Iraqi footballer and coach

Ehsan Hadi Saleh (إِحْسَان هَادِي صَالِح; born 1 May 1976) is a coach and former professional Iraqi football player, he played as a striker.

==Club career==
===Early career===
Hadi started playing in the Al-Bahri Academy in 1989. He progressed until he was promoted to the first-team in 1994. He stayed with his club for three seasons, then moved to play side Kahrabaa Al-Hartha for one season.

===Al-Minaa===
In 1998, Hadi moved to play in the Iraqi Premier League when Al-Minaa signed a contract with him, were the Al-Minaa's president, Hadi Ahmed, was impressed when he saw him play with his team, Kahrabaa Al-Hartha, in a friendly match against Al-Minaa. He remained play side Al-Minaa for six seasons. On 12 April 2002, he scored his first hat-trick against Al-Ramadi at Al-Ramadi Stadium, to help Al-Minaa win 5–1. On 10 October 2002, Hadi scored his second hat-trick when he led Al-Minaa to a 3–0 victory over Al-Samawa.

===Duhok===
In 2004, Hadi signed a one-season contract with Duhok. On 14 April 2005, he scored his third hat-trick in Premier League against Erbil, to help Duhok win 3–0 in the Northern Derby.

===Return to Al-Minaa===
In 2005, Hadi returned to play for Al-Minaa, and remained at the club until 2012, when he decided to retire. During that period, he scored 19 goals, including 4 goals in the Basra derby, making him the derby's top scorer. He also scored beautiful goals during that period, including his goal against Al-Quwa Al-Jawiya in December 2010, and his missile goal against Maysan in February 2010. On 23 December 2009, Hadi won the Thaghr al-Iraq Championship with his team after defeating Naft Al-Basra in the final, although he was sent off in the second half.

== Coaching career ==
In 2012, immediately after his retirement, Hadi started working as an assistant coach within the coaching staff of the Al-Minaa team led by Rahim Hameed.

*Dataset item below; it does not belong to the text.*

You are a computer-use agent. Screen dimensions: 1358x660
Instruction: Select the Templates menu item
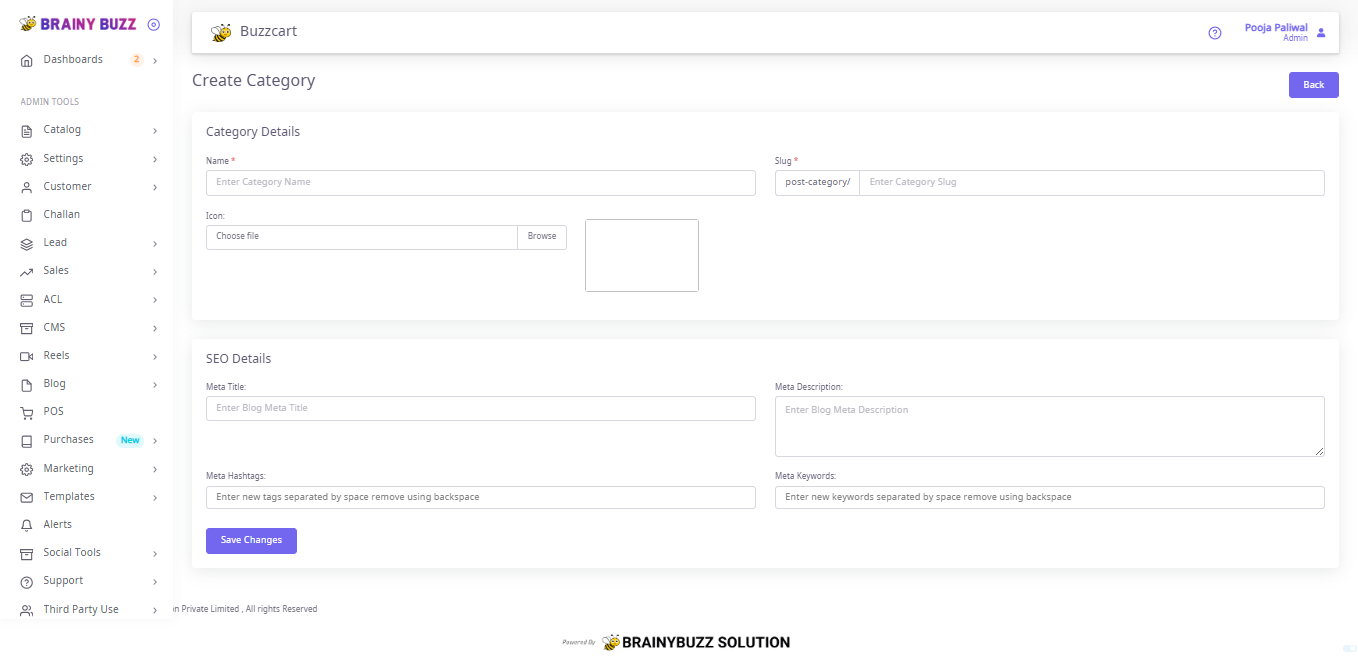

On 16 April 2018, Al-Bahri signed a contract with Hadi as an assistant coach within the team's coaching staff led by Nasser Talla Dahilan. On 24 July 2018, Al-Bahri renewed its contract with Hadi within the coaching staff for a new season.

On 21 August 2021, Al-Minaa coach Qusay Munir chose Hadi as an assistant coach within the team's technical staff. On 23 October 2021, the Al-Minaa administration dismissed Qusay Munir from leading the team due to bad results, and Hadi chose as a temporary coach, to face Al-Quwa Al-Jawiya in his first experience as a main coach. The result of the match ended with a draw. On 7 November 2021, Al-Minaa contracted with Ammar Hussein as coach of the team, and Hadi kept in his assistant staff. Eight days later, Hussein resigned from the team's training, so the Al-Minaa administration chose Hadi as a temporary coach again. On 24 November 2021, the Al-Minaa administration contracted with Hatef Shamran as coach of the team, and thanked Hadi, who led the team during the last period.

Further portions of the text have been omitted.